**AIM OF THE TASK**
The task calls for each record to be given again exactly.

**RECORDS PROVIDED**
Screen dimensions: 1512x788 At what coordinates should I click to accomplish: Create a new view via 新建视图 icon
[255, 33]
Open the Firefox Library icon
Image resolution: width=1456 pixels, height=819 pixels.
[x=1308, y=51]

**OUTPUT OF THE TASK**
Screen dimensions: 1512x788 At what coordinates should I click to accomplish: Create a new view via 新建视图 icon
[255, 33]
Open the Firefox Library icon
Image resolution: width=1456 pixels, height=819 pixels.
[x=1308, y=51]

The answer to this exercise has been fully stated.